Residents can vote on town and school district officers Tuesday from 2 to 7 p.m. at the town hall. The school district meeting is scheduled for Thursday at 7 p.m. in the same place, followed by the town meeting at 7:30 p.m.
The town meeting warrant includes a proposal to make 115 acres on Surry Mountain a town forest, managed by the Surry Conservation Commission.
The town acquired the land by tax deed in 2019. The previous owner was unknown, according to a tax collector’s deed on file with the county.
The forested land is on the northern end of Surry Mountain, near the Dort Road trailhead, and adjacent to another 50-acre town parcel.
It’s part of a larger block of public land and private conservation land that includes the 140-acre French-Harris Memorial Forest, U.S. Army Corps of Engineers holdings and a 1,300-acre preserve on the mountain’s eastern side acquired last year by The Nature Conservancy.
Under state law, a town can establish a town forest to “encourage the proper management” of natural resources. It can be managed by an appointed forestry committee or, as Surry is proposing, the local conservation commission.

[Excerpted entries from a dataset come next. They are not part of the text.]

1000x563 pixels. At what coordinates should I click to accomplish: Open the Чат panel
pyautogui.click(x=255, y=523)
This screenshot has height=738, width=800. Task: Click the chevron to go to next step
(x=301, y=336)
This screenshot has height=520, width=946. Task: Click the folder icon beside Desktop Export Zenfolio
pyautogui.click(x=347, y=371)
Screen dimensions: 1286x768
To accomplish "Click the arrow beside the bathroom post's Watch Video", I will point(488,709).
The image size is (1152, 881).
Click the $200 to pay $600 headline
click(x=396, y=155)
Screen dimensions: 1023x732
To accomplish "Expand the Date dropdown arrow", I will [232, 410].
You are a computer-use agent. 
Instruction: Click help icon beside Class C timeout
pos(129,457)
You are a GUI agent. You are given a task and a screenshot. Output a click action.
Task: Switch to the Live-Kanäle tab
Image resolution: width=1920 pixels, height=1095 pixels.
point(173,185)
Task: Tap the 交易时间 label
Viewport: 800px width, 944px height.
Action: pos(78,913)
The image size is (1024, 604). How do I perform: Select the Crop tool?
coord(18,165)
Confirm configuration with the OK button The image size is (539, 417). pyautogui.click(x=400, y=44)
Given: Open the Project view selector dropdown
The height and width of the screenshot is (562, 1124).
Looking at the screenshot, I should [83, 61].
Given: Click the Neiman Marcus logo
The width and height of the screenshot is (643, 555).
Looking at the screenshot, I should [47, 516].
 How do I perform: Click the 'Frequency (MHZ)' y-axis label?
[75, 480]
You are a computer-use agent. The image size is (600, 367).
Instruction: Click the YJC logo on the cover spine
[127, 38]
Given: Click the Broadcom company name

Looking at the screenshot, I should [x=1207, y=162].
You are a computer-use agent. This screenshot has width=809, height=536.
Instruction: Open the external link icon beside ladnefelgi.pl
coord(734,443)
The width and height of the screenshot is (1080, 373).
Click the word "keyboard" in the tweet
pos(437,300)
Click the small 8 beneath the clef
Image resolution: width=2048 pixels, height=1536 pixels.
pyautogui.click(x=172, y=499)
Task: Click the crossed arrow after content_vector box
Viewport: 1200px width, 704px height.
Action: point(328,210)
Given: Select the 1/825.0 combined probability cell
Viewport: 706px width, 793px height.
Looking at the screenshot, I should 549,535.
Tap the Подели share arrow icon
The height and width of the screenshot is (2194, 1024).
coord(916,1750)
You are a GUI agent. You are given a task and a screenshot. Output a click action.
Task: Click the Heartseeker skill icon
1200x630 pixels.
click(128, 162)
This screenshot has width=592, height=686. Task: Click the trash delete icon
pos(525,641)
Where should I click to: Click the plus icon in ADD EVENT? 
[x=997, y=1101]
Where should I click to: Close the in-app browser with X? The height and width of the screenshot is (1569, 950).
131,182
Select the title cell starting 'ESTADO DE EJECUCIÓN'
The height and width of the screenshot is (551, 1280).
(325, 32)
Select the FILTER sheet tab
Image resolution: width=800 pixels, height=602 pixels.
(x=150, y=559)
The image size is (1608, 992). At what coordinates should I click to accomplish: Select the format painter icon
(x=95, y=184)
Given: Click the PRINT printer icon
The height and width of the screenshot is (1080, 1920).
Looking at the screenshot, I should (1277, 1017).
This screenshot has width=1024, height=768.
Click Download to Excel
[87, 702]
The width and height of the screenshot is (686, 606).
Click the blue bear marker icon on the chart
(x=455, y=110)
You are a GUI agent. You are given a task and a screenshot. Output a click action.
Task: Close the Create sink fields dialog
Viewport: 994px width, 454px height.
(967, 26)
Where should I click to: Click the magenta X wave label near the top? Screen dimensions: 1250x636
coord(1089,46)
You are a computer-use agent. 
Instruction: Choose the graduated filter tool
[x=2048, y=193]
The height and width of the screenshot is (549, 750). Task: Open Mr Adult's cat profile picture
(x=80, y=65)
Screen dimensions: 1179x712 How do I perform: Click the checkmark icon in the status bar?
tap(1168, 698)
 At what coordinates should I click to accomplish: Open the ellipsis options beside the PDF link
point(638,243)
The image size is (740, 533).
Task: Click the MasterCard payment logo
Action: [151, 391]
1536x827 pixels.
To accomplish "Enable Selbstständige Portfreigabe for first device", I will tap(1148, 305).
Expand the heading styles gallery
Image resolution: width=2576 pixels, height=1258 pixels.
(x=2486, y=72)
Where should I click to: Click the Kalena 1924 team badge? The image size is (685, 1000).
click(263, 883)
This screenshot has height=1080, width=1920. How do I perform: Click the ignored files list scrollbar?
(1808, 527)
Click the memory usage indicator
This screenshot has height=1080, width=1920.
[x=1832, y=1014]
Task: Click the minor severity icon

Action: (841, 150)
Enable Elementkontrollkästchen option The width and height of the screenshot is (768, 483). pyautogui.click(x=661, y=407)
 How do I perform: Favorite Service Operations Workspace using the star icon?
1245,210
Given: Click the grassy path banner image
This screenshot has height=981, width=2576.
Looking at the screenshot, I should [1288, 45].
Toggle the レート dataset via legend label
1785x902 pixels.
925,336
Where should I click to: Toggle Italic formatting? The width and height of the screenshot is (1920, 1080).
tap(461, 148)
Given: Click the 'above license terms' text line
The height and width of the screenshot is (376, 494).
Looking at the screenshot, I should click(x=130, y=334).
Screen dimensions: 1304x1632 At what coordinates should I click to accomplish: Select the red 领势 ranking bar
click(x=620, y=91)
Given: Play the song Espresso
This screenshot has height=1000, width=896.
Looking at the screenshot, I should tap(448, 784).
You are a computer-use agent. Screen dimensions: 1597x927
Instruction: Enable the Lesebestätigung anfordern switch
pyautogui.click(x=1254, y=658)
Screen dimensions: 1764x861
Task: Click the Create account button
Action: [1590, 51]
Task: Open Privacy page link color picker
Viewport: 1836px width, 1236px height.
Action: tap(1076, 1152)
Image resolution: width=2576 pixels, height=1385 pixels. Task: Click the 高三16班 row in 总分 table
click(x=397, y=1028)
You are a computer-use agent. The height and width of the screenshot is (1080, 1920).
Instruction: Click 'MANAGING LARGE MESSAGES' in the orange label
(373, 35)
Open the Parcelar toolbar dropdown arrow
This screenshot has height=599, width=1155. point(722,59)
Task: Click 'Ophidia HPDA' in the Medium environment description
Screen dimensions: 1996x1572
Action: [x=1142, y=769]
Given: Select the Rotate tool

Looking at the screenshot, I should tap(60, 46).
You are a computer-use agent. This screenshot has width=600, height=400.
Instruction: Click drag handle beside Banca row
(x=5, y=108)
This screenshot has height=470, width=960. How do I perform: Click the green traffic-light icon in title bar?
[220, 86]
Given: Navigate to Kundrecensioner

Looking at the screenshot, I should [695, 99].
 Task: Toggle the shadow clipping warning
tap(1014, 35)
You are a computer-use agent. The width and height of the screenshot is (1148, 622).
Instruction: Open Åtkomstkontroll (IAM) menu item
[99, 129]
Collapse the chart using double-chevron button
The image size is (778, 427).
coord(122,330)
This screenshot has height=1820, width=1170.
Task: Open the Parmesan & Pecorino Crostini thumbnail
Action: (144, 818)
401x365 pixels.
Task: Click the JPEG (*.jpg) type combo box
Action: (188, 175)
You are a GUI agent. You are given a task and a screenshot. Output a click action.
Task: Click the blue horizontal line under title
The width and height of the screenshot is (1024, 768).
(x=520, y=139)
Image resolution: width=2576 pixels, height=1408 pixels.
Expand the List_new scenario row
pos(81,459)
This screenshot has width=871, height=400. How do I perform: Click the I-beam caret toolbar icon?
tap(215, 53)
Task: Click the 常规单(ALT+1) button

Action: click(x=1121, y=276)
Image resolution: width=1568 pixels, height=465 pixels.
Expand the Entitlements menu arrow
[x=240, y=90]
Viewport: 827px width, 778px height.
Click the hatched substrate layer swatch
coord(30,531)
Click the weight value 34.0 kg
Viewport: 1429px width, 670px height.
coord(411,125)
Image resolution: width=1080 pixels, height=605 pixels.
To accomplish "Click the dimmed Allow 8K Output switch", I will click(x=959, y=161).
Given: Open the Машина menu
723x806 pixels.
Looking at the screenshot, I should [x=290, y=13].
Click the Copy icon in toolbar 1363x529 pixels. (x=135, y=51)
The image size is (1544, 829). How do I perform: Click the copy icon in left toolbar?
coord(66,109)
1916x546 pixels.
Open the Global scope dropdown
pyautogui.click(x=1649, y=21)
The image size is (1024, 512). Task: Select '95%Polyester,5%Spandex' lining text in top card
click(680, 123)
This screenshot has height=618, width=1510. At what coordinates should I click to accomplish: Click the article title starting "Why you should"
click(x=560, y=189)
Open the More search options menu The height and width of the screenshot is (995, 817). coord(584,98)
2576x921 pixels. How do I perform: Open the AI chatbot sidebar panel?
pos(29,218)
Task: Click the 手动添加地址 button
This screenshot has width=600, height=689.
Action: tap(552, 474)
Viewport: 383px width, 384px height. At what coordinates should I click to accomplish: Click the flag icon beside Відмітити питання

Other warrant articles include the proposed $597,474 budget for general municipal operations, up 22 percent from the $489,148 budget approved last year, and $55,000 in appropriations to capital reserve funds.
The biggest driver of the operating budget increase is boosting the road improvements budget from $25,000 to $100,000.
Budget committee member Bruce Smith said the town usually budgets $100,000 for roads, but reduced it last year to ease the pain of rising property taxes.
Despite total proposed appropriations being higher than what voters approved last year, the budget committee expects the municipal share of the property-tax rate to go down, according to figures in the town report. Money from the town’s unreserved fund balance will go toward lowering the amount raised by taxes, Smith said.
The school district’s proposed budget for 2021-22 is $2,763,831, an increase of 5.8 percent from this fiscal year.
The total amount to be raised from local property taxes is expected to rise by 11.6 percent due to a decline in state tax and grant revenue, according to budget numbers included in this year’s town report.
As is typical in New Hampshire, local education taxes make up the largest share of Surry’s tax rate by far — $20.56 per $1,000 last year, compared to $2.05 for the town government.